WRITTEN PROBLEM — Rewrite the items below as a Markdown table with two columns, Row and Line. Number each row and leave out any blank lines.

MATERIAL FOR THIS EXERCISE —
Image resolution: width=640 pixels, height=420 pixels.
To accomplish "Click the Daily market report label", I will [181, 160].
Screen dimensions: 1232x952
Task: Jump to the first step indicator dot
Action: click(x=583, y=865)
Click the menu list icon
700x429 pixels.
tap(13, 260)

FINISHED TASK —
| Row | Line |
|---|---|
| 1 | Image resolution: width=640 pixels, height=420 pixels. |
| 2 | To accomplish "Click the Daily market report label", I will [181, 160]. |
| 3 | Screen dimensions: 1232x952 |
| 4 | Task: Jump to the first step indicator dot |
| 5 | Action: click(x=583, y=865) |
| 6 | Click the menu list icon |
| 7 | 700x429 pixels. |
| 8 | tap(13, 260) |